◆ The problem
Write out the part of the relativism passage below between "Some fine insultainment" and "a free ride.", inclusive.

*** Opening Excerpted passage ***

Relativism is a particularly modern disease that has come to infect many aspects of life and thought in the modern world, especially and increasingly over the past hundred years. Gairdner makes a strong and persuasive case for the existence of absolutes or universal truths and constants by examination of ancient and modern evidence in many areas of human life and cultures, nature, physics, mathematics, cosmology, biology, sexuality, morals, natural law, and language.
His central thesis is that "all of nature, all human experience, cultures, moral systems, and all sciences, from the softest to the hardest -- while they are repositories of sometimes countless differences... are characterized by the existence of a very large number of absolutes without which the subjects themselves could not be meaningfully discussed in the first place"
Some fine insultainment here, meaning that Cousin Dupree can also take the morning off:
Gairdner trains his sights on the philosophy of relativism, the intellectual (more accurately, anti-intellectual) matrix out of which many of the most malodorous orthodoxies of the day have arisen. The palaver of relativism (epistemological, moral, cultural) can now be heard practically everywhere, from the public square to the private cocktail party. Everyone knows that truth and right, like beauty, exist "only in the eye of the beholder." (That there is no absolute truth is the only truth we dare to affirm with absolute certitude.)
Moreover, any acknowledgment of absolutes of right and wrong, or of innate and immutable factors within our universal human nature, all too inconveniently limits our choices and desires. It is not surprising, then, that relativism has been given such a free ride.

*** Closing Excerpted passage ***
*** Opening Supplied material ***

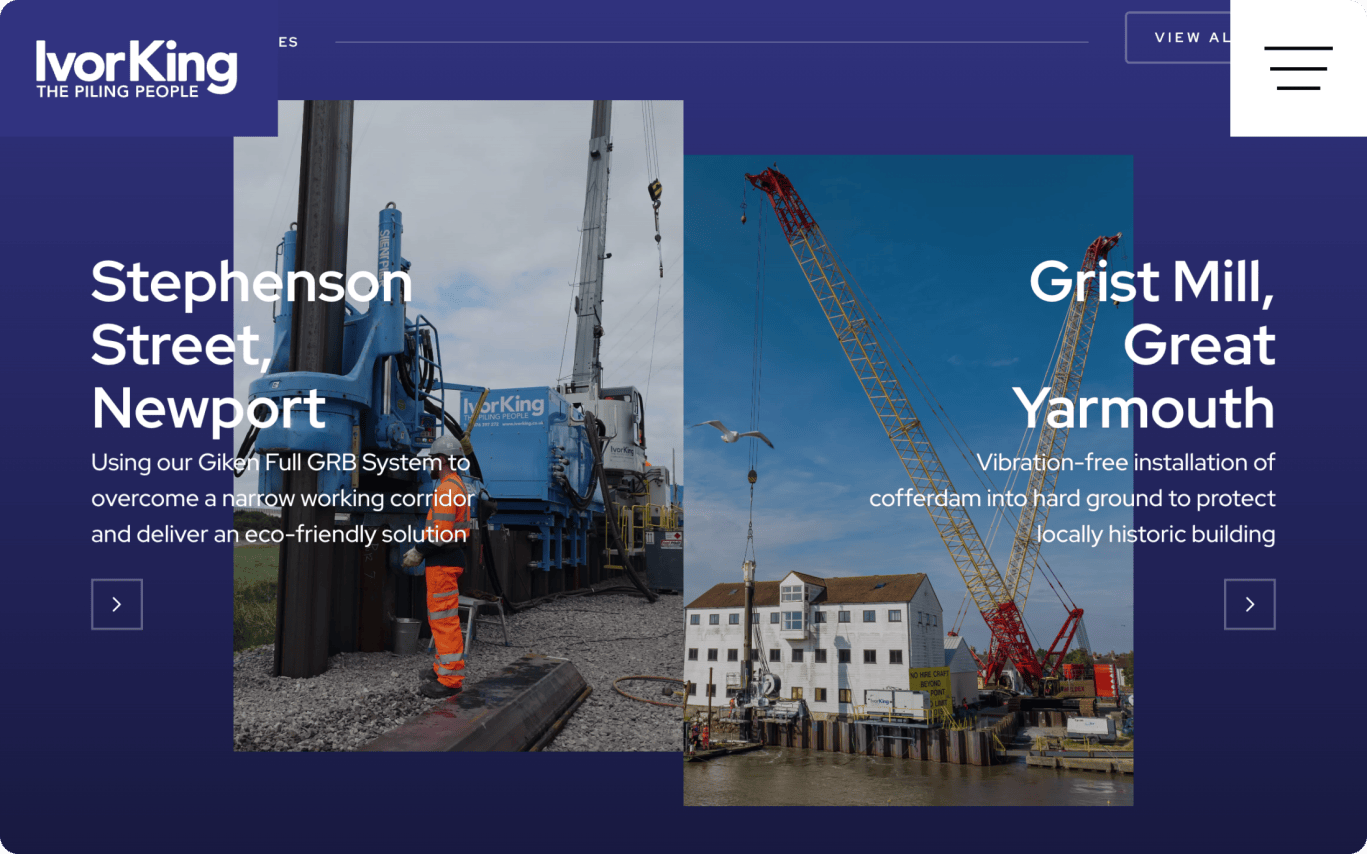Click the IvorKing logo
The image size is (1367, 854).
tap(137, 68)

*** Closing Supplied material ***

◆ Solved exercise
Some fine insultainment here, meaning that Cousin Dupree can also take the morning off:
Gairdner trains his sights on the philosophy of relativism, the intellectual (more accurately, anti-intellectual) matrix out of which many of the most malodorous orthodoxies of the day have arisen. The palaver of relativism (epistemological, moral, cultural) can now be heard practically everywhere, from the public square to the private cocktail party. Everyone knows that truth and right, like beauty, exist "only in the eye of the beholder." (That there is no absolute truth is the only truth we dare to affirm with absolute certitude.)
Moreover, any acknowledgment of absolutes of right and wrong, or of innate and immutable factors within our universal human nature, all too inconveniently limits our choices and desires. It is not surprising, then, that relativism has been given such a free ride.